Search code examples
cfor-looploop-unrolling

Nested Loop Unrolling in C


I want to optimize my code by using unrolling loop. I tried to apply unrolling but I think I cannot do it and I cannot see my problem. I want to apply unrolling loop to outer loop.

This loops do transpose of matrix.

This is my loop to apply unrolling loop:

void transpose(int dim, int *src, int *dst) {
    for (i = 0; i < dim; i++)
        for (j = 0; j < dim; j++)
            dst[j * dim + i] = src[i * dim + j];
}

This is my unrolling loop:

void transpose(int dim, int *src, int *dst) {
    int i = 0, j = 0, dimi = 0, dimj = 0, tempi = 0;

    for (i = 0; i < dim; i += 8) {
        for (j = 0; j < dim; j++) {
            dimj = j * dim + i;
            dimi = i * dim + j;
            dst[dimj] = src[dimi];

            tempi = i + 1;
            if (tempi < dim) {
                dimj = j * dim + tempi;
                dimi = tempi * dim + j;
                dst[dimj] = src[dimi];

                tempi += 1;
                if (tempi < dim) {
                    dimj = j * dim + tempi;
                    dimi = tempi * dim + j;
                    dst[dimj] = src[dimi];

                    tempi += 1;
                    if (tempi < dim) {
                        dimj = j * dim + tempi;
                        dimi = tempi * dim + j;
                        dst[dimj] = src[dimi];

                        tempi += 1;
                        if (tempi < dim) {
                            dimj = j * dim + tempi;
                            dimi = tempi * dim + j;
                            dst[dimj] = src[dimi];

                            tempi += 1;
                            if (tempi < dim) {
                                dimj = j * dim + tempi;
                                dimi = tempi * dim + j;
                                dst[dimj] = src[dimi];

                                tempi += 1;
                                if (tempi < dim) {
                                    dimj = j * dim + tempi;
                                    dimi = tempi * dim + j;
                                    dst[dimj] = src[dimi];

                                    tempi += 1;
                                    if (tempi < dim) {
                                        dimj = j * dim + tempi;
                                        dimi = tempi * dim + j;
                                        dst[dimj] = src[dimi];
                                    }
                                }
                            }
                        }
                    }
                }
            }
        }
    }
}

Solution

  • I'm not sure what the error in your current code is but here is another approach.

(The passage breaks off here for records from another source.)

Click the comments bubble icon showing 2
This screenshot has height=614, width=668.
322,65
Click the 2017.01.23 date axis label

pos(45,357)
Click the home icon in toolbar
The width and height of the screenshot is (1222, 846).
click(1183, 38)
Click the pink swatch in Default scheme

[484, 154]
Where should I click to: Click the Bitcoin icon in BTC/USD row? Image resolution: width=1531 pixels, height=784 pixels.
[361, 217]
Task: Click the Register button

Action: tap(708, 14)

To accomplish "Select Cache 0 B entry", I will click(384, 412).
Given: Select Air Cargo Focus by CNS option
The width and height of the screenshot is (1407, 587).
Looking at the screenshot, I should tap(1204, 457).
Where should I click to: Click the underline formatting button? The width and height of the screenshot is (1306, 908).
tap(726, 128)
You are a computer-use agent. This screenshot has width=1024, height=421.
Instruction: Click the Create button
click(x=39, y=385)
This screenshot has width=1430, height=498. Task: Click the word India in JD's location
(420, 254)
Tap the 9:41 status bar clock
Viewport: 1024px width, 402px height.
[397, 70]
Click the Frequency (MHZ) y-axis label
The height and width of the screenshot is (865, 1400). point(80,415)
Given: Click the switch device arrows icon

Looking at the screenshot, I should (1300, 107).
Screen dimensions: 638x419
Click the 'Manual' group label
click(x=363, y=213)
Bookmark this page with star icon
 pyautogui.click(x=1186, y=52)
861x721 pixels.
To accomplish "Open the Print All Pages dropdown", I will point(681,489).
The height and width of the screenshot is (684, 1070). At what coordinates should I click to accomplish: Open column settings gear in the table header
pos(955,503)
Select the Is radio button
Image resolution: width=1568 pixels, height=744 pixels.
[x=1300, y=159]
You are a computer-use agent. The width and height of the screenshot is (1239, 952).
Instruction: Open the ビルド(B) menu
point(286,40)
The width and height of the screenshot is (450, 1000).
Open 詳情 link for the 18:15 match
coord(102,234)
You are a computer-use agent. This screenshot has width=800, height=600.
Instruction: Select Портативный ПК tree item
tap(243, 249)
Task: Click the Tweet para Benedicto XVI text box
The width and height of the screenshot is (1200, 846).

    void transpose(int dim, int *src, int *dst) {
        int i, j;
    
        for (i = 0; i <= dim-8; i += 8)
        {
            for (j = 0; j < dim; j++)
            {
                    dst[j * dim + (i+0)] = src[(i+0) * dim + j];
                    dst[j * dim + (i+1)] = src[(i+1) * dim + j];
                    dst[j * dim + (i+2)] = src[(i+2) * dim + j];
                    dst[j * dim + (i+3)] = src[(i+3) * dim + j];
                    dst[j * dim + (i+4)] = src[(i+4) * dim + j];
                    dst[j * dim + (i+5)] = src[(i+5) * dim + j];
                    dst[j * dim + (i+6)] = src[(i+6) * dim + j];
                    dst[j * dim + (i+7)] = src[(i+7) * dim + j];
            }
        }
    
        // Use the normal loop for any remaining elements   
        for (; i < dim; i++)
            for (j = 0; j < dim; j++)
                dst[j * dim + i] = src[i * dim + j];
    }
    

    Notice: The number of multiplication can be reduced by introducing a variable like:

    int jdim = j * dim + i;
    dst[jdim + 0] = ...
    dst[jdim + 1] = ...
    ...
    dst[jdim + 7] = ...
    

    and likewise for the RHS.